Tue Sep 8 2009 (Updated 09/09/09)
Author J. Patrick O'Connor Interviewed About his Research Into The Case of Kevin Cooper
Author J. Patrick O'Connor was recently interviewed in San Francisco about his research into the case of San Quentin death row prisoner Kevin Cooper, whose appeal at the Ninth Circuit Court was recently denied, with Judge William Fletcher writing a stinging dissent, declaring that the "State of California may be about to execute an innocent man.” This fall, Cooper will be appealing to the US Supreme Court, which is last chance to avoid execution.
In a 101 page dissenting opinion Judge Fletcher wrote that Cooper was “probably innocent,” of the 1983 murders for which he was convicted, and “if he is innocent, the real killers have escaped…They may kill again. They may already have done so…We owe it to the victims of this horrible crime, to Kevin Cooper, and to ourselves, to get this one right.”

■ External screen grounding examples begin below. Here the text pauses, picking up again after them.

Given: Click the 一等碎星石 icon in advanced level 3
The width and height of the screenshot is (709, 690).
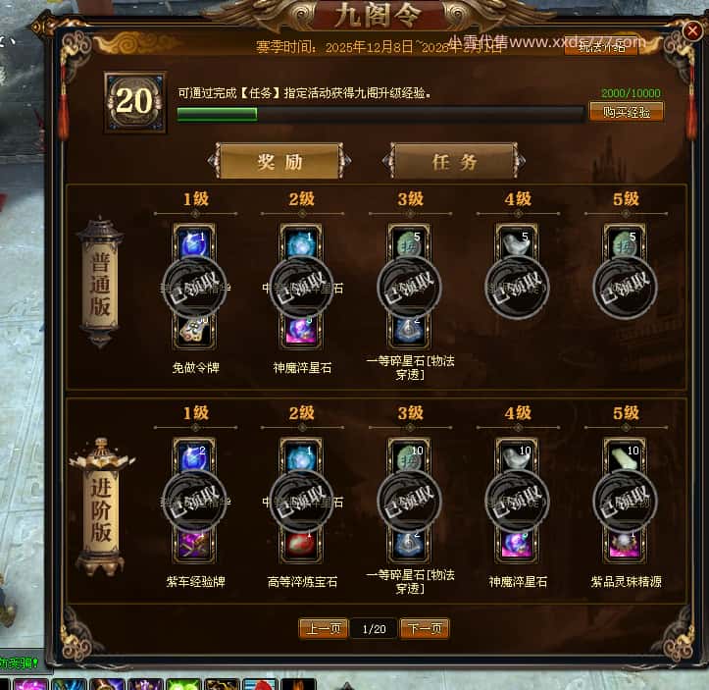Looking at the screenshot, I should click(x=409, y=545).
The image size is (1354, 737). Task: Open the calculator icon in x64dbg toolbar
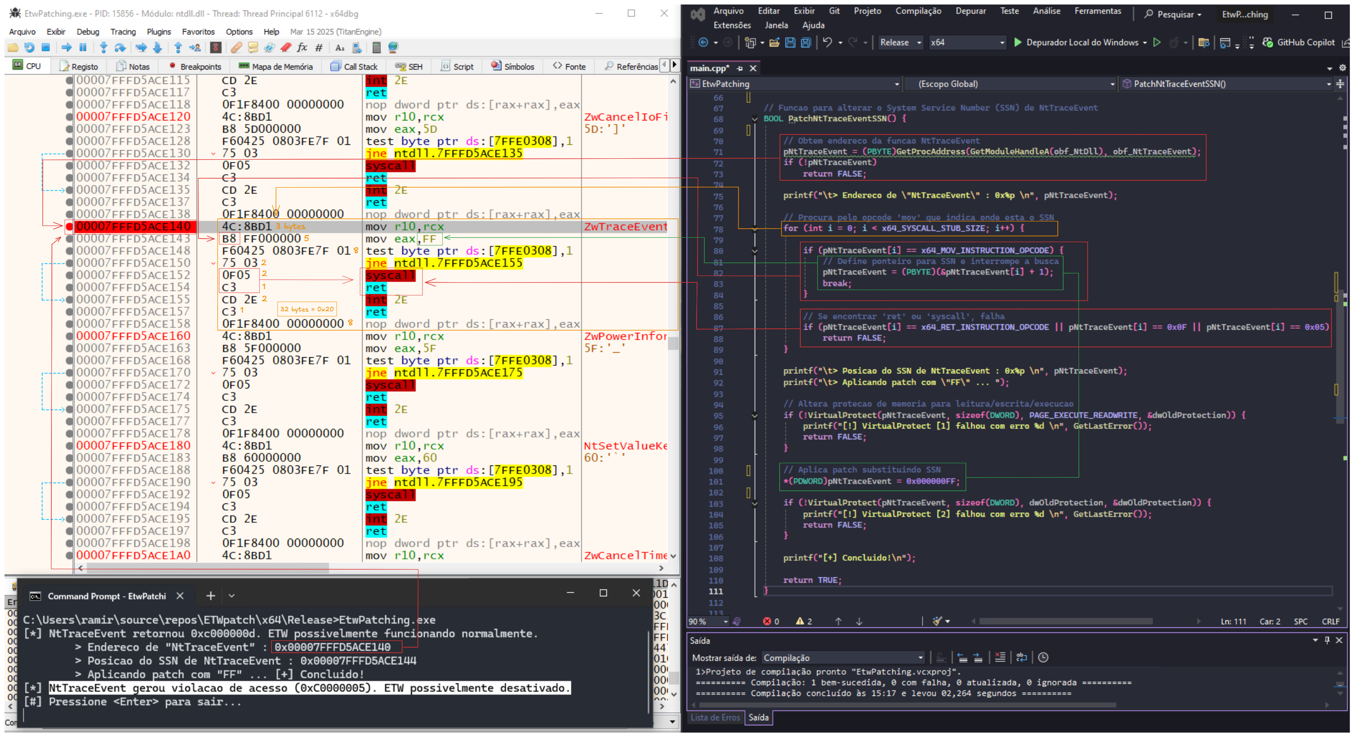(x=376, y=48)
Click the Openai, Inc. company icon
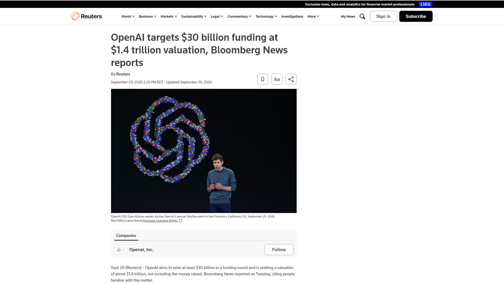Screen dimensions: 504x284 coord(119,250)
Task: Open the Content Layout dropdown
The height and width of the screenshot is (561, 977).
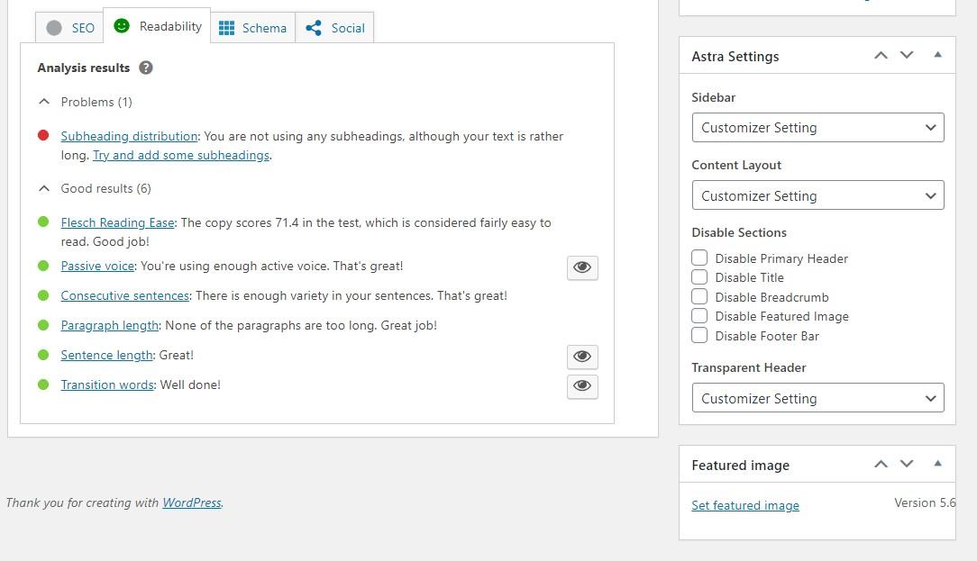Action: click(x=817, y=195)
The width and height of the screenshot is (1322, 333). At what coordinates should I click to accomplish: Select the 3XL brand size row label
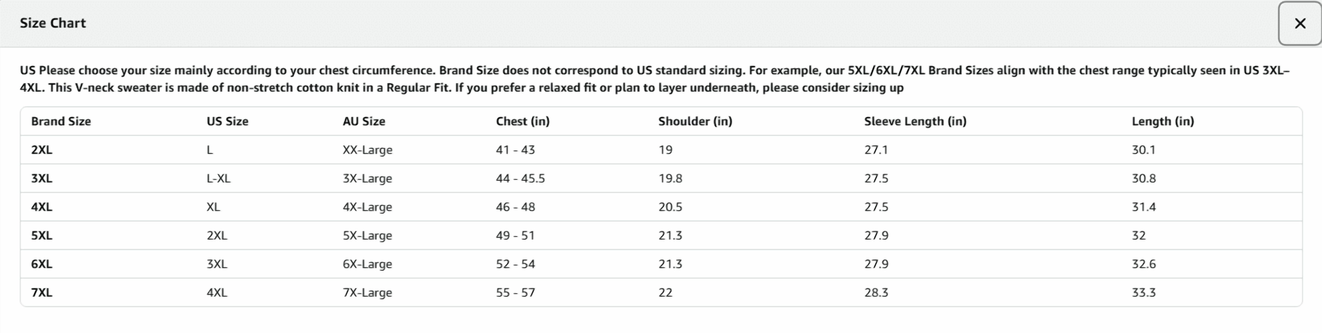42,178
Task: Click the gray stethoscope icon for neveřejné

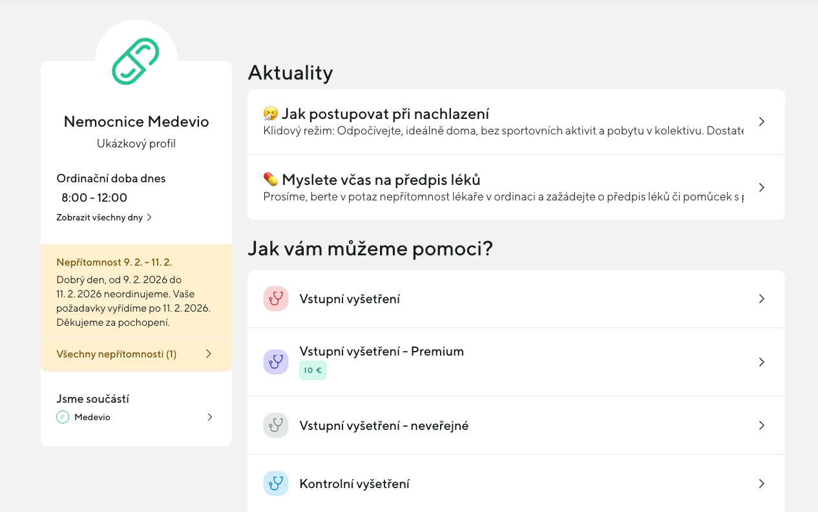Action: click(x=276, y=425)
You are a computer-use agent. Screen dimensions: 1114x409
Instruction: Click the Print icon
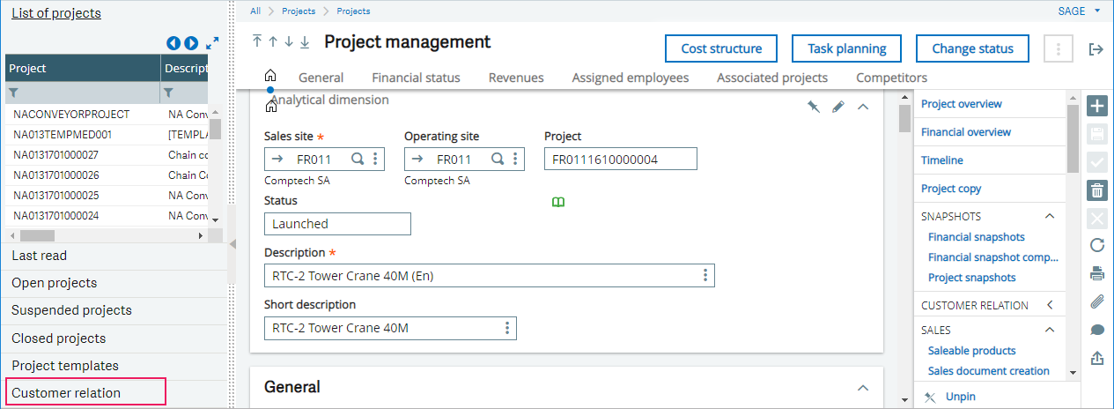click(1097, 273)
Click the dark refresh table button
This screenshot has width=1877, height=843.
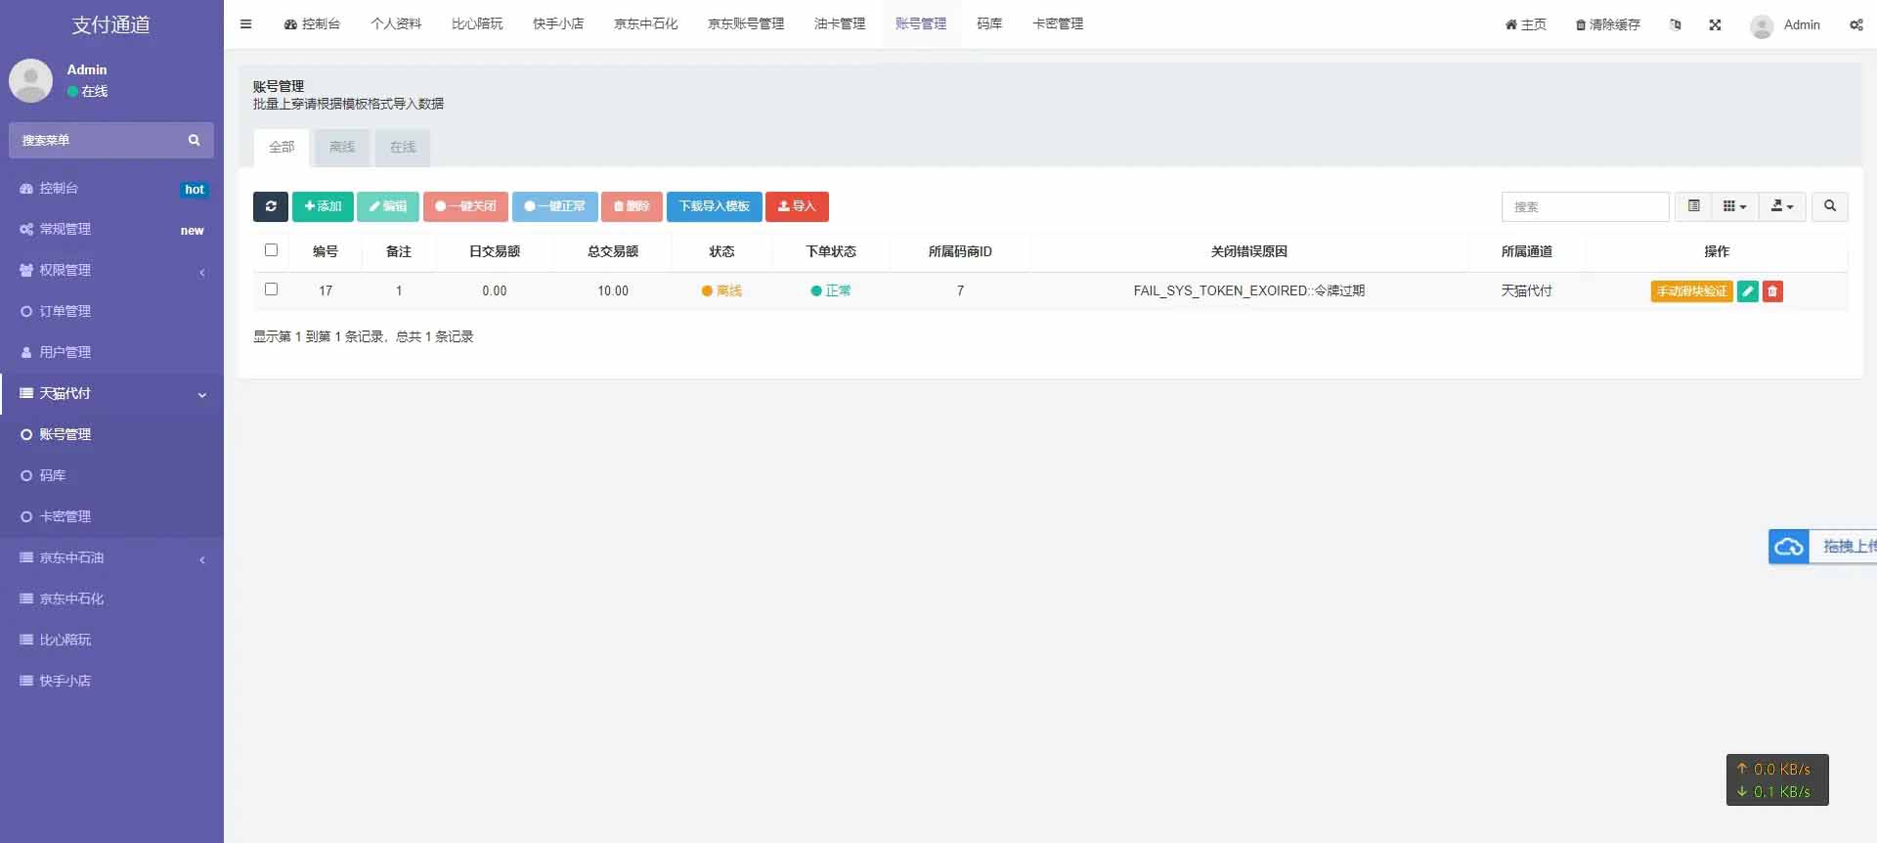pos(270,206)
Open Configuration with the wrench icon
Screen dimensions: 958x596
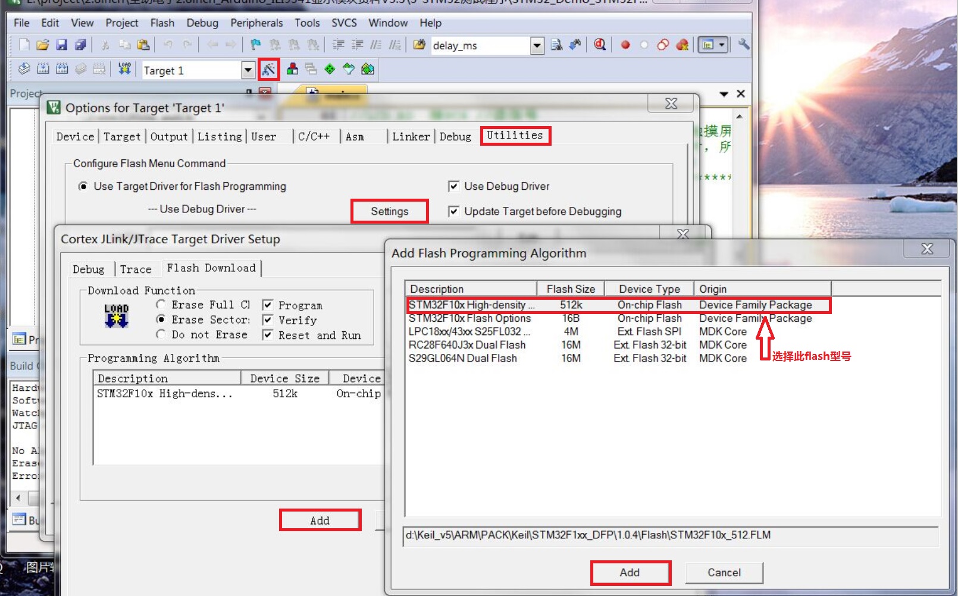pyautogui.click(x=743, y=45)
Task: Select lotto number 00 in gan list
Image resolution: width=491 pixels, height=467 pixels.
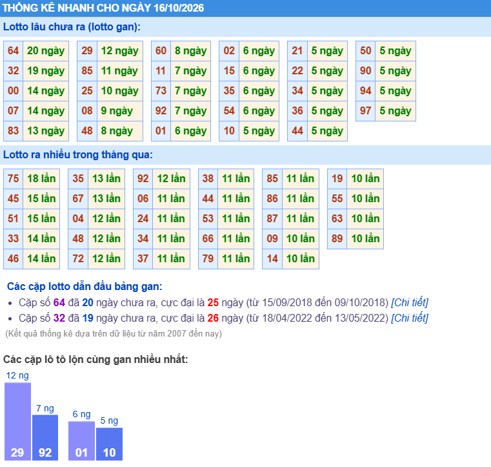Action: click(x=13, y=91)
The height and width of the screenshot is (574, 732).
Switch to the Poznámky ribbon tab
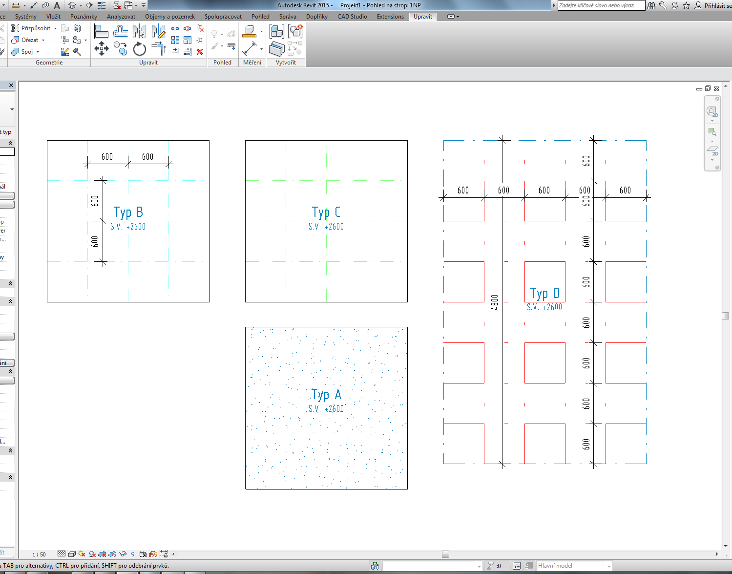point(84,17)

Judge Fletcher’s dissent was recently featured in a front page New York Times article by John Schwartz, titled Judges’ Dissents for Death Row Inmates Are Rising. Schwartz writes that Fletcher “argued that the evidence had been tainted by bumbling and misconduct and suggested that blood linking Mr. Cooper to the crime had been planted by overzealous investigators. And while the Ninth Circuit in 2004 ordered new DNA tests, Judge Fletcher wrote that the lower court had set conditions rendering the results useless. ‘There is no way to say this politely,’ he wrote. ‘The district court failed to provide Cooper a fair hearing and flouted our direction to perform the two tests.’”
On May 18, 2009 Kevin Cooper was interviewed by Flashpoints/KPFA radio, where Cooper compared his current situation with that in 2004, when he came less than 4 hours from being executed before a stay was granted: “I was able to survive this madness. And now I seem to be right back, right in it.”